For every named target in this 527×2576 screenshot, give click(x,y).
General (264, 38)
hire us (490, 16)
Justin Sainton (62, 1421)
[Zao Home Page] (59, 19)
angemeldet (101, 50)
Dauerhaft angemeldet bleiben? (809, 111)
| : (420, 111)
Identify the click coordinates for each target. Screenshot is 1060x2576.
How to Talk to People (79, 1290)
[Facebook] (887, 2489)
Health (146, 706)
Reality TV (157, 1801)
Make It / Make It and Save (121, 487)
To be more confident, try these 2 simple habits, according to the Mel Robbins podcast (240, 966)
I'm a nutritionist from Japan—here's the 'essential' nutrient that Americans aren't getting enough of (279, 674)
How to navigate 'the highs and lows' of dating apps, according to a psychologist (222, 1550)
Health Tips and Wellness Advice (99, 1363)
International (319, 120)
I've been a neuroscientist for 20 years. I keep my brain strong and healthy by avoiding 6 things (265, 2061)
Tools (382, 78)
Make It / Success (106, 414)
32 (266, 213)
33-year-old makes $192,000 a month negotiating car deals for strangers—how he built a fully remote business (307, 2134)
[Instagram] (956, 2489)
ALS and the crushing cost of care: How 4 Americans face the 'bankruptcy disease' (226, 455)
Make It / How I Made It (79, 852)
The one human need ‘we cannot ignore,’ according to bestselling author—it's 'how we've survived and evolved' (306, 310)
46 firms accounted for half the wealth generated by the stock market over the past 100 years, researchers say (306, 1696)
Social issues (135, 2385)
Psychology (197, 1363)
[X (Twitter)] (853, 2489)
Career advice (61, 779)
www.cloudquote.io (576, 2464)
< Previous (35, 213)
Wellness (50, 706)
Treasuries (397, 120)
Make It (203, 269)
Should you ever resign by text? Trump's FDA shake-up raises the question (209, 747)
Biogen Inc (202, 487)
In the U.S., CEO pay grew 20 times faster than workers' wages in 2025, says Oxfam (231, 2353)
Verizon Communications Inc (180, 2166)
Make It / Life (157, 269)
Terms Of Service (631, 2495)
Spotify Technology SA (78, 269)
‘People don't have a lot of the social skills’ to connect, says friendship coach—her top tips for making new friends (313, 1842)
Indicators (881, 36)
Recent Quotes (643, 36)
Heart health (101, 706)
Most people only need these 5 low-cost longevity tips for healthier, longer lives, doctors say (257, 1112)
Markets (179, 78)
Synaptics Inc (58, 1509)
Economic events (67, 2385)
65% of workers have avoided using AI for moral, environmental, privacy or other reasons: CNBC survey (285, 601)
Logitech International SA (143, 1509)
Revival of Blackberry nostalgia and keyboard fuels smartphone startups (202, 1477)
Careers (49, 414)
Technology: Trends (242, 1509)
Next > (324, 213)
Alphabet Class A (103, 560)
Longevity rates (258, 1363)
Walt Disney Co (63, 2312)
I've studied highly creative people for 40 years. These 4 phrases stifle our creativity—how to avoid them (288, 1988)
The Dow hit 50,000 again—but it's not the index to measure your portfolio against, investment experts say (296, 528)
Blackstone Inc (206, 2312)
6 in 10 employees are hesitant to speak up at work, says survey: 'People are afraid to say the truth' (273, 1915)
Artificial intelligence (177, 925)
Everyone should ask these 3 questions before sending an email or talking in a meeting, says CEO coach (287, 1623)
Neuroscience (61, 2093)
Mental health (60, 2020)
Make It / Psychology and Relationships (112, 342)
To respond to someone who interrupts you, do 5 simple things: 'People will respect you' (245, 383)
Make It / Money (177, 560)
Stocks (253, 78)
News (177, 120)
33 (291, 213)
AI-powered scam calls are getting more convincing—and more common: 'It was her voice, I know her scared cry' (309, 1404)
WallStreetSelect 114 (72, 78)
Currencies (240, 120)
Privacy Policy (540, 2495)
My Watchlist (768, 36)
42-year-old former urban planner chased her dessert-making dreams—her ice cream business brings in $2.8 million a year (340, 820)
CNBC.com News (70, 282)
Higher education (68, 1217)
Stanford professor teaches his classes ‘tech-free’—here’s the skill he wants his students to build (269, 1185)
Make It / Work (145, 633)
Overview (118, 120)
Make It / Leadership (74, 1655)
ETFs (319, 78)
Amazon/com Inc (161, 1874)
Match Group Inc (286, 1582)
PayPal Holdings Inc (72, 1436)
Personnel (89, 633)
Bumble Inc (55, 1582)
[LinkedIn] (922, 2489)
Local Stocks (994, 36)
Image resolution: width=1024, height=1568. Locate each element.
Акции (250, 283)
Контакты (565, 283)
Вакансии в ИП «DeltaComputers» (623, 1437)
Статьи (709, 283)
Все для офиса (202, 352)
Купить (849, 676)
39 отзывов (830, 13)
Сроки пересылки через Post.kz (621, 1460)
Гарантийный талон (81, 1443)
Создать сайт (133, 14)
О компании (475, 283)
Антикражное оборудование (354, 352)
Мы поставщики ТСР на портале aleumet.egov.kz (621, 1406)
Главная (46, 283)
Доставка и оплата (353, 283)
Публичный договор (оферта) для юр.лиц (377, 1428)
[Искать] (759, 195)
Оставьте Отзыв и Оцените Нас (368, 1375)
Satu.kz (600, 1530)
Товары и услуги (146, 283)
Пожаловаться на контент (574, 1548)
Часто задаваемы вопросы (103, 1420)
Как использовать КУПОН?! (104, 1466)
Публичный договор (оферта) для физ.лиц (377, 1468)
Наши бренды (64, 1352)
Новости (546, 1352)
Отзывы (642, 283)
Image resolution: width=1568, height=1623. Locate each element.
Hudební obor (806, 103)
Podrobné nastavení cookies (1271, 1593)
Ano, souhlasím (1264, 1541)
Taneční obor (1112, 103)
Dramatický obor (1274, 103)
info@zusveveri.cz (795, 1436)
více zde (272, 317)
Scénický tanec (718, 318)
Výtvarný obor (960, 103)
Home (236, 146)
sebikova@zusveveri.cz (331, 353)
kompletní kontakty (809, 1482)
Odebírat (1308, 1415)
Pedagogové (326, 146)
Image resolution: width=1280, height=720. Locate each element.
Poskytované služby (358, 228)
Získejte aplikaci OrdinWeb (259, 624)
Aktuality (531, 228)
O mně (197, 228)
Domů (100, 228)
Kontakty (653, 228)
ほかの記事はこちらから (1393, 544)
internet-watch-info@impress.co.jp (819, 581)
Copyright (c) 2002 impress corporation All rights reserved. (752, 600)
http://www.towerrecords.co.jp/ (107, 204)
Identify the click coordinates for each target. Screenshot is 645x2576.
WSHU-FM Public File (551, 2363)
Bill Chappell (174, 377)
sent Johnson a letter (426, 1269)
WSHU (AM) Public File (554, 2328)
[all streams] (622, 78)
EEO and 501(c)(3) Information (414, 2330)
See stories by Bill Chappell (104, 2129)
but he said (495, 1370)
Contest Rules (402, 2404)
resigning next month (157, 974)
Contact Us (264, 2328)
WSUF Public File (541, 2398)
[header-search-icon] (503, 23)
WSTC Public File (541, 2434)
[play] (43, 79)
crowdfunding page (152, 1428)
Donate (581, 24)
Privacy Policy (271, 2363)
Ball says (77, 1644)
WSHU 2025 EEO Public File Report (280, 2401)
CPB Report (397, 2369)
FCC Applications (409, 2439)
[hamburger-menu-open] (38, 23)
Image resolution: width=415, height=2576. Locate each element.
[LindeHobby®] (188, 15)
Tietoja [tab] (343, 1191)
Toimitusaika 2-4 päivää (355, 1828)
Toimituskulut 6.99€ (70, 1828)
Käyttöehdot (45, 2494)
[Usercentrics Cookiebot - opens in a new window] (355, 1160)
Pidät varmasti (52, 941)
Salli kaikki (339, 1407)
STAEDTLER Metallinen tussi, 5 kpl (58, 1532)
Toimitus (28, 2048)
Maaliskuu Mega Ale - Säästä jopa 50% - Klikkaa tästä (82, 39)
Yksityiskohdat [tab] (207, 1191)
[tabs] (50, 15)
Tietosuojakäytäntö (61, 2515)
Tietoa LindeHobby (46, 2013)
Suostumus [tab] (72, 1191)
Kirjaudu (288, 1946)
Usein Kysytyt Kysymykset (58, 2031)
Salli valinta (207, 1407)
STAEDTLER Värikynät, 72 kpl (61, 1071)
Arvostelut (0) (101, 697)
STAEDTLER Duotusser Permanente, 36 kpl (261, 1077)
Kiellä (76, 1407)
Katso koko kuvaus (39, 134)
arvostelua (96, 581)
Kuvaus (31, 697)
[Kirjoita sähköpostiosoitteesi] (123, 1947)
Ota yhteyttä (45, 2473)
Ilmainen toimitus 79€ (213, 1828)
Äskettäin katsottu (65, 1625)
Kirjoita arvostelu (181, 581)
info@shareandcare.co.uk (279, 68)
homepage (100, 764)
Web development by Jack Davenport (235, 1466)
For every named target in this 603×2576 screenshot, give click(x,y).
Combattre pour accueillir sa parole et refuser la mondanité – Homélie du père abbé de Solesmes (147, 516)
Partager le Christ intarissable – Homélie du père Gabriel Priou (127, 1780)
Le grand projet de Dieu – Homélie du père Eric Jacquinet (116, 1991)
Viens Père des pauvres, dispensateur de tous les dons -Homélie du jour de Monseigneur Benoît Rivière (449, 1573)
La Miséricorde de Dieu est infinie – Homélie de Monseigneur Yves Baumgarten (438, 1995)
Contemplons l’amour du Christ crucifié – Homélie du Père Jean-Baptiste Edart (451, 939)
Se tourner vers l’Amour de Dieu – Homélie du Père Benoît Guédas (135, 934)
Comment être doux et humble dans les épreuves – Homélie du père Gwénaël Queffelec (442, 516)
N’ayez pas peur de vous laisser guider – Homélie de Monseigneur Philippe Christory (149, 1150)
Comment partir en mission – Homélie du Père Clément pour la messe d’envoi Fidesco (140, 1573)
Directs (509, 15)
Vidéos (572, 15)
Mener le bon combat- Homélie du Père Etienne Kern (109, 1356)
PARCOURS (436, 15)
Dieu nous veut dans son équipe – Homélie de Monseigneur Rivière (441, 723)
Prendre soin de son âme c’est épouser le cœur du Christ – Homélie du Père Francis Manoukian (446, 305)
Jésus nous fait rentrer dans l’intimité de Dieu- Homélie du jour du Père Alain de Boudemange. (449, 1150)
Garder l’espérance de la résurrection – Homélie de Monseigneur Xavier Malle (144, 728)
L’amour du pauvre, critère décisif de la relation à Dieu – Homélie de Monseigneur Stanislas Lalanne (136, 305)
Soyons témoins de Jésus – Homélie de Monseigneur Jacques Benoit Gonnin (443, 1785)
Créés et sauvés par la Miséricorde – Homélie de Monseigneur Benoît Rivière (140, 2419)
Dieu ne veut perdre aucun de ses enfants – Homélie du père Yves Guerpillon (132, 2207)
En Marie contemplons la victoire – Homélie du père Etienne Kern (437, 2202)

※

_EXERCISE TASK_: Identify every line in the material above that contains the word "Bill", and copy each one.

_FINAL RESULT_:
Bill Chappell (174, 377)
See stories by Bill Chappell (104, 2129)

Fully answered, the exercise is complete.